Réfléchissant au règne de Hasina, Noor a déclaré qu’il y avait eu quelques succès économiques limités, mais que l’actrice de 76 ans resterait largement dans les mémoires pour sa répression de la dissidence.
« La Ligue Awami a fait quelques bonnes choses. Ils ont construit le pont Padma et développé un système de métro à Dacca », a-t-il déclaré.
« Mais ils ont totalement ignoré la liberté d’expression. Le développement économique n’a rien d’importance si vous marchez sur la tête des gens.
« Le développement économique n’a rien d’importance si l’on marche sur la tête des gens »
– Muqtabis Un Noor, rédacteur en chef du Daily Jalalabad
Avant les récentes manifestations, le régime de Hasina avait déjà été entaché par des arrestations massives d’opposants politiques, l’introduction de lois draconiennes pour réprimer la dissidence et des accusations de violations des droits humains.
Parmi les personnes arrêtées ou forcées de fuir le pays figuraient des représentants du Parti national du Bangladesh (BNP), parti d’opposition.
Son dirigeant, Tarique Rahman, fils de l’ancienne Première ministre du Bangladesh Khaleda Zia, est en exil à Londres depuis 2008.

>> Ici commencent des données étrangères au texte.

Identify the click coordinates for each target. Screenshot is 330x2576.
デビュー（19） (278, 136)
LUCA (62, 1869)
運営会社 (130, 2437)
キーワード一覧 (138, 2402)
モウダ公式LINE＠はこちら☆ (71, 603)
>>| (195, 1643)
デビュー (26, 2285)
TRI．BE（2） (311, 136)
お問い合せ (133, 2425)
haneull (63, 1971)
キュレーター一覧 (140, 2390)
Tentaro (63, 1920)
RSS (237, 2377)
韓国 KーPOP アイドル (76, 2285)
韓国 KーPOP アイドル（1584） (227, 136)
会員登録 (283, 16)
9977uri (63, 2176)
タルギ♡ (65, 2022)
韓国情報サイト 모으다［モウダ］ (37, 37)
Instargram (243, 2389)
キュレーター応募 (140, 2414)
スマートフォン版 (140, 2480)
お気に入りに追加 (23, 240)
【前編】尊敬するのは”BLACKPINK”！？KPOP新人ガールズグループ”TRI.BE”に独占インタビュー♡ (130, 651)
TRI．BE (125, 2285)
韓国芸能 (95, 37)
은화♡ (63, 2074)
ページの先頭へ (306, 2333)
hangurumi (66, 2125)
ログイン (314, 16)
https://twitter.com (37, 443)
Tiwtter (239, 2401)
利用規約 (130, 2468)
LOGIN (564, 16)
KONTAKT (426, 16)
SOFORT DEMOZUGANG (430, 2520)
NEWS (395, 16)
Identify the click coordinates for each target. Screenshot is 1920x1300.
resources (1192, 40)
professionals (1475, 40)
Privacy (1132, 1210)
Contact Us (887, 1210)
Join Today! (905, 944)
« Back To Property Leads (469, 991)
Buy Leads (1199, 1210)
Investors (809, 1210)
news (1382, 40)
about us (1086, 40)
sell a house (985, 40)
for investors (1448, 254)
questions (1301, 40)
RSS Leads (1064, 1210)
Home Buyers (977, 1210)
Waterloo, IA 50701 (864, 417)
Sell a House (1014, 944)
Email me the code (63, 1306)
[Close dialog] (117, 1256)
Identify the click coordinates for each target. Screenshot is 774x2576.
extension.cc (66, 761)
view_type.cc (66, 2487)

Mohammed Abdus Salam, avocat et secrétaire aux affaires internationales du comité exécutif du BNP, a déclaré que Hasina dirigeait le pays comme un dictateur.
« Elle n’avait aucun droit légitime de rester au pouvoir. En 2014, 2018 et 2024, l’opposition n’a pas participé aux élections, il n’y a donc pas de légitimité. C’est un État à parti unique », a déclaré Salam à MEE.
« Fatigué de la politique dynastique »
Lundi, le chef de l’armée Waker-Uz-Zaman a annoncé qu’il prenait le contrôle du pays et qu’il mettrait en place un gouvernement intérimaire. Il a déclaré qu’une enquête serait lancée sur la mort des manifestants.
« Il doit y avoir justice », a déclaré le rédacteur en chef du journal, Noor. « Les parents de ces manifestants qui ont été tués ne récupéreront pas leur enfant. Mais la justice, de quelque manière que ce soit, doit toujours être rendue.
M. Chowdhury a déclaré que les manifestants craignaient que le pays ne sombre dans un long régime militaire.
« Il ne devrait pas y avoir de domination militaire. Il doit y avoir des élections très bientôt », a-t-il déclaré.
Salam, du parti BNP, a déclaré qu’un nouveau gouvernement intérimaire devait garantir des élections libres et équitables.
Lors de ces futures élections, il pense que le chef de son parti, Tarique Rahman, pourrait restaurer le pays dans les mois à venir.
« Nous aurons une tolérance zéro en ce qui concerne la corruption », a-t-il déclaré. « Nous publierons également des normes internationales en matière de droits de l’homme. »
Mais pour Chowdhury, il ne veut pas voir un retour au pouvoir du BNP, qui a gouverné avant Hasina. Il les a décrits comme « tout aussi coupables » des malheurs du Bangladesh au cours des dernières décennies.
« Cette nouvelle génération, nous ne voulons pas voir la Ligue Awami, ou le BNP, ou le Jamaat-e-Islam », a-t-il dit, ce dernier faisant référence à un parti islamiste qui a été interdit par Hasina.
« Nous voulons un gouvernement pour le peuple. Nous sommes fatigués de la politique dynastique.